Carenza di lavoratori anche nell’industria: 58% delle ditte in cerca

2 Settembre 2023

È penuria soprattutto di addetti qualificati, ma non solo Smartworking utilizzato quasi dalla metà delle imprese

L’AQUILA. Anche le industrie non trovano lavoratori. Nell’Aquilano più di un’impresa del settore ogni due ha difficoltà per l’organico, precisamente il 58% del totale. Lo dice l’indagine effettuata dal Centro studi di Confindustria L’Aquila Abruzzo Interno sul 2022 e l’inizio del 2023.
Secondo lo studio, le difficoltà nella ricerca di personale riguardano soprattutto competenze e mansioni specifiche, complessivamente segnalate dal 45,8% delle imprese, ma in un terzo dei casi le difficoltà vengono riscontrate in modo diffuso e trasversale (33,2%), spiega Confindustria provinciale. «Particolare attenzione quest’anno è dedicata al tema delle competenze di difficile reperimento da parte delle imprese e delle azioni intraprese per farvi fronte», spiega il presidente di Confindustria L’Aquila Abruzzo Interno Riccardo Podda. Lo studio, infatti, segnala la collaborazione con l’Its meccatronica di Lanciano per il percorso formativo biennale ad Avezzano per la qualifica di “Tecnico Industria 4.0” che partirà il prossimo autunno. Ma anche le iniziative di formazione di lavoratori per fare acquisire loro nuove competenze: è il 61,1% delle imprese di Confindustria nell’Aquilano a sfruttare le opportunità in tal senso.
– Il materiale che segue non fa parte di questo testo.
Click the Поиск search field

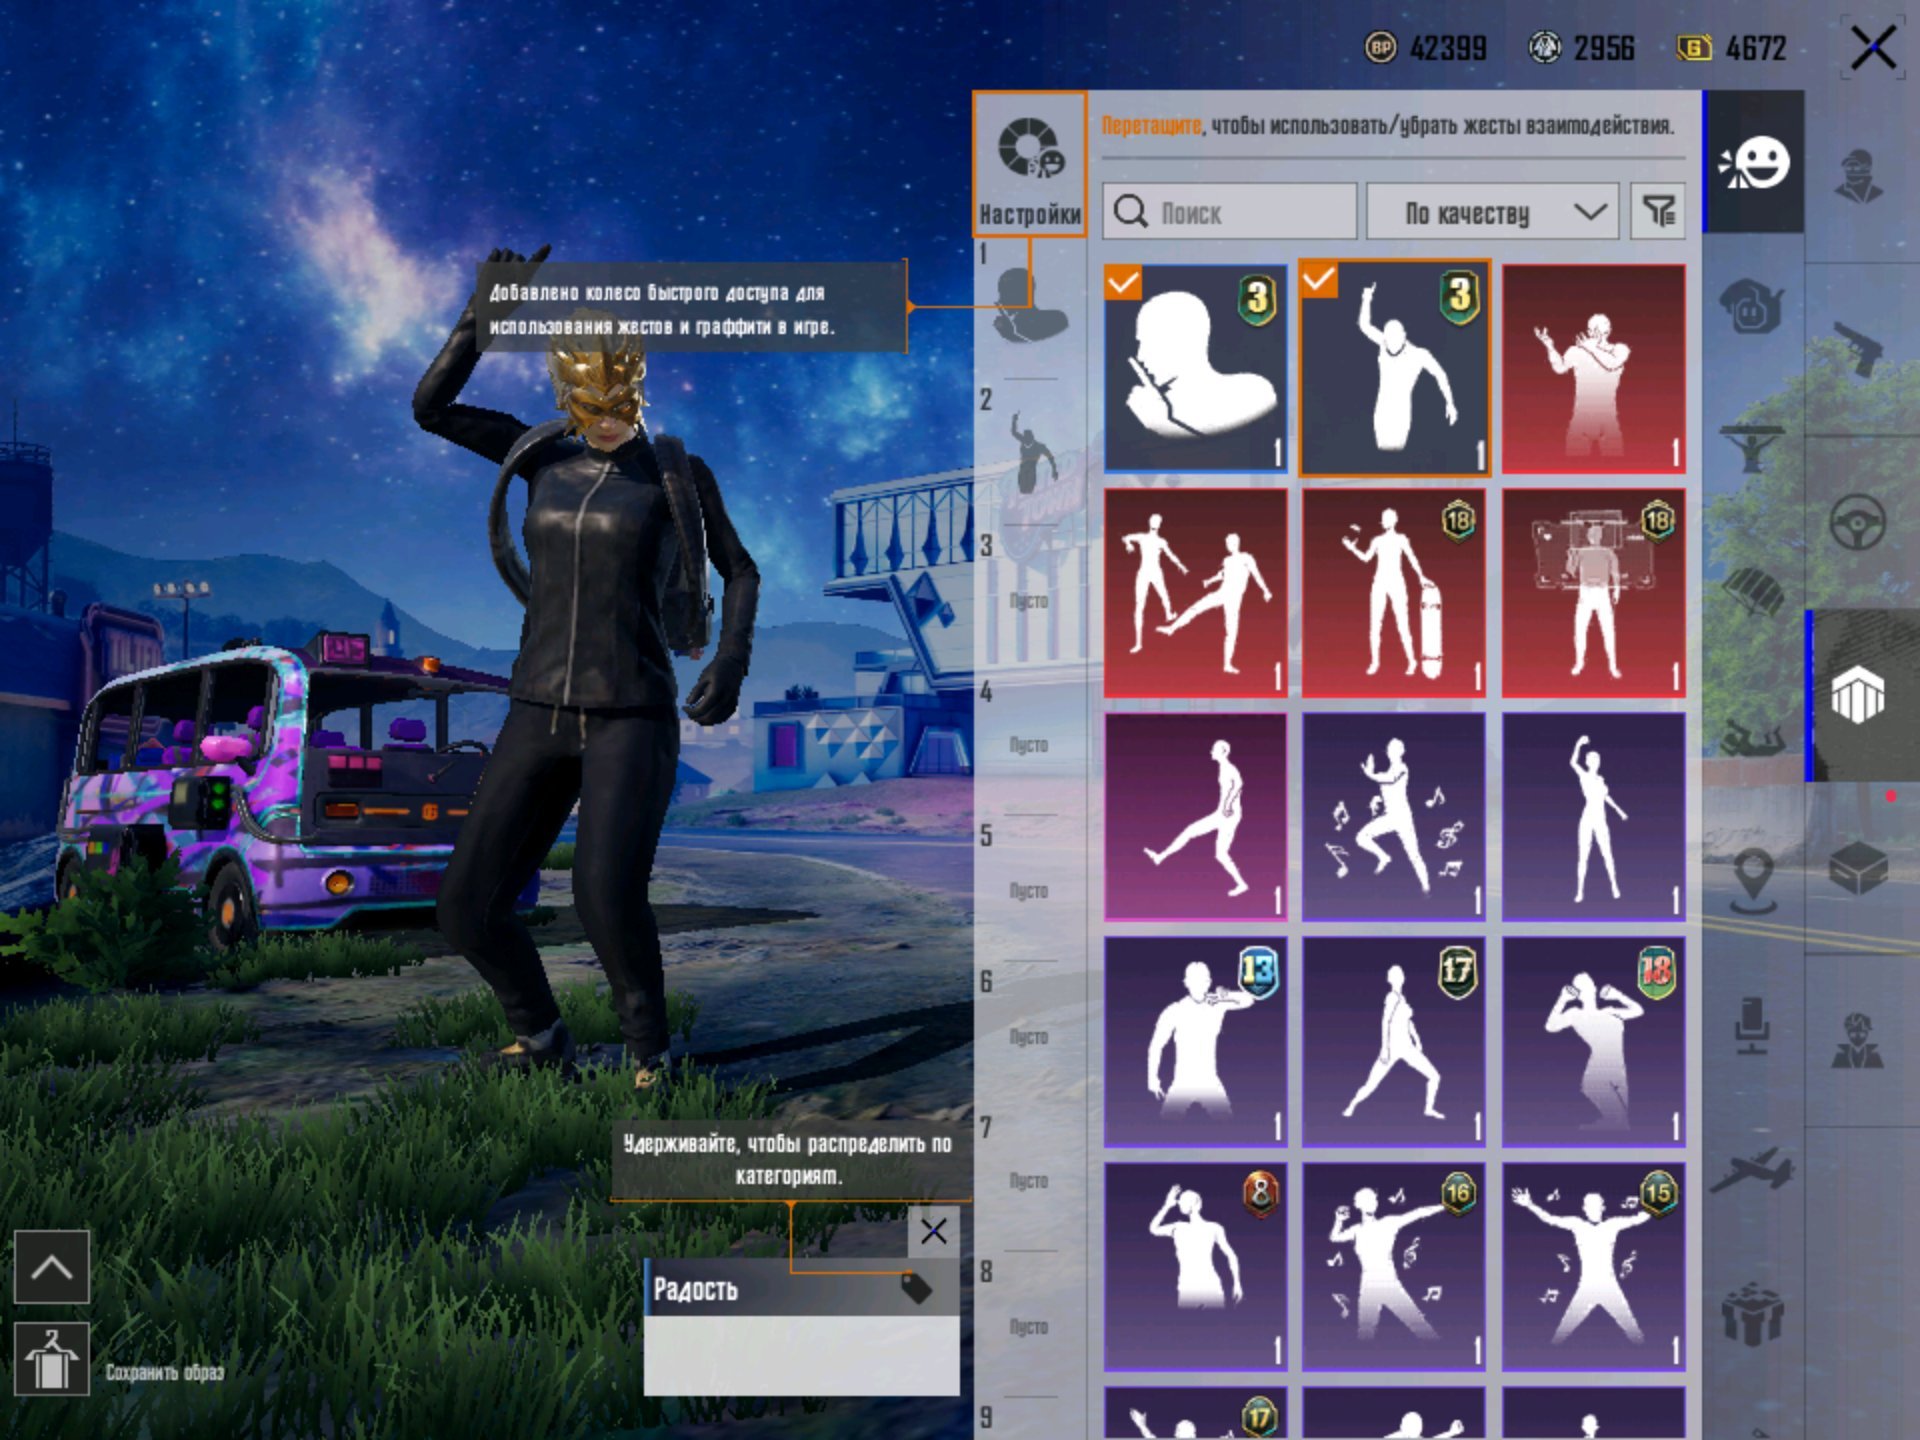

In entrata, inoltre, il 53,2% delle aziende usa l’apprendistato, mentre il 41,7% il contratto a tempo determinato.
L’indagine ha studiato anche il lavoro agile o smartworking. «I risultati indicano che più del 43% delle imprese ha utilizzato questa modalità di lavoro nel 2022», sottolinea Francesco De Bartolomeis, direttore di Confindustria L’Aquila, «quota che si scompone in un 21,1% di imprese che ha continuato a utilizzare solo il lavoro agile “di emergenza”, ovvero la “versione semplificata” prevista a partire dal 2020 con la pandemia, mentre il restante 22,1% ha introdotto il lavoro agile in via strutturale». Ancora De Bartolomesi: «Il 44,7% delle imprese che hanno utilizzato il lavoro agile ha rilevato una migliore attrazione delle risorse umane strategiche, il 42,1% una riduzione dell’assenteismo, quasi il 40% un aumento della produttività dei dipendenti attraverso maggiore responsabilizzazione e orientamento al risultato». (l.t.)